**PROBLEM TO SOLVE:**
Reproduce word for word the part of the Form 8-K filing below that lies between "Washington, D.C. 20549" and "13 or 15(d)", inclusive.

**SUPPLIED TEXT:**
SECURITIES AND EXCHANGE COMMISSION

                             Washington, D.C. 20549



                                    FORM 8-K

                                 CURRENT REPORT
                         Pursuant to Section 13 or 15(d)
                     of the Securities Exchange Act of 1934


        Date of Report (Date of earliest event reported): August 21, 2002


                         WARP TECHNOLOGY HOLDINGS, INC.
               --------------------------------------------------
               (Exact Name of Registrant as Specified in Charter)


         Nevada                        000-33197                 88-0467845
 ------------------------        ---------------------        ----------------
 (State of Incorporation)        (Commission File No.)        (I.R.S. Employer
                                                               Identification
                                                                   Number)


             535 West 34 Street, 5th Floor, New York, New York 10001
             -------------------------------------------------------
                    (Address of Principal Executive Offices)


                                 (212) 962-9277
              ----------------------------------------------------
              (Registrant's Telephone Number, including area code)


                              ABBOTT MINES LIMITED
          -------------------------------------------------------------
          (Former Name or Former Address, if Changed Since Last Report)



Item 4.   Changes in Registrant's Certifying Accountant.

         (a) Previous independent accountants

                  (i) On August 29, 2002, the Registrant dismissed Williams &
         Webster, P.S. as its prior independent accountants.

                  (ii) Other than a going concern qualification, the reports of
         Williams & Webster, P.S. on the financial statements for the past two
         fiscal years contained no adverse opinion or disclaimer of opinion and
         were not qualified or modified as to uncertainty, audit scope or
         accounting principles.

**PROVIDED MATERIAL:**
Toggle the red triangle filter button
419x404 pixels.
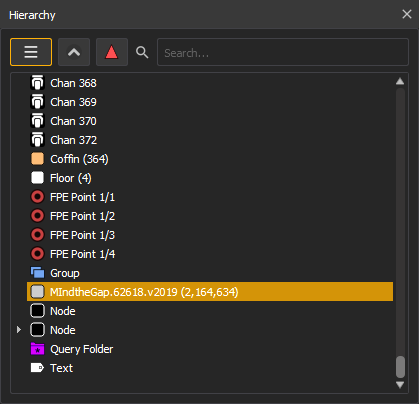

* * *

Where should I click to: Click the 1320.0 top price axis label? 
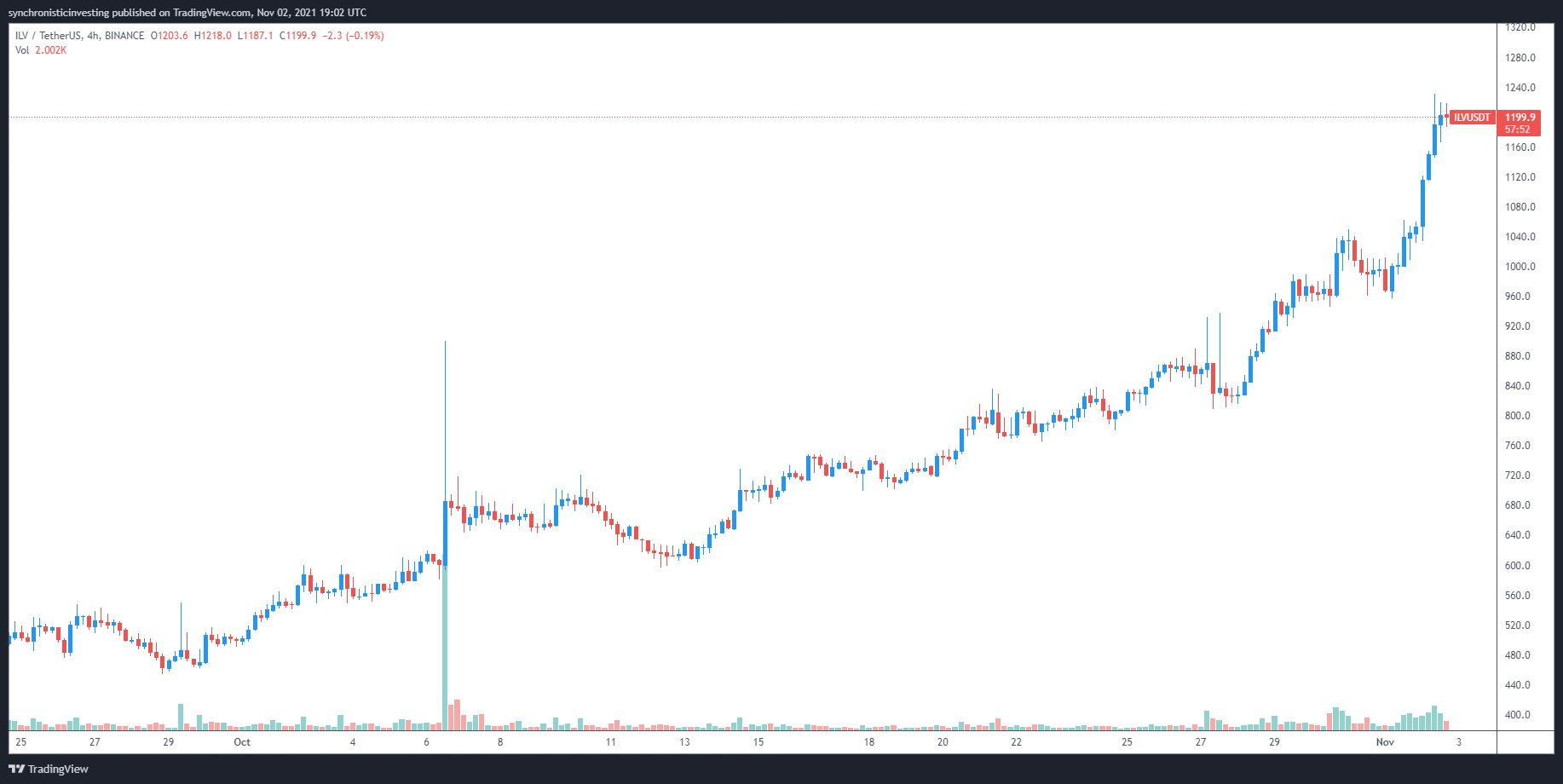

**RESPONSE TO THE EXERCISE:**
Washington, D.C. 20549



                                    FORM 8-K

                                 CURRENT REPORT
                         Pursuant to Section 13 or 15(d)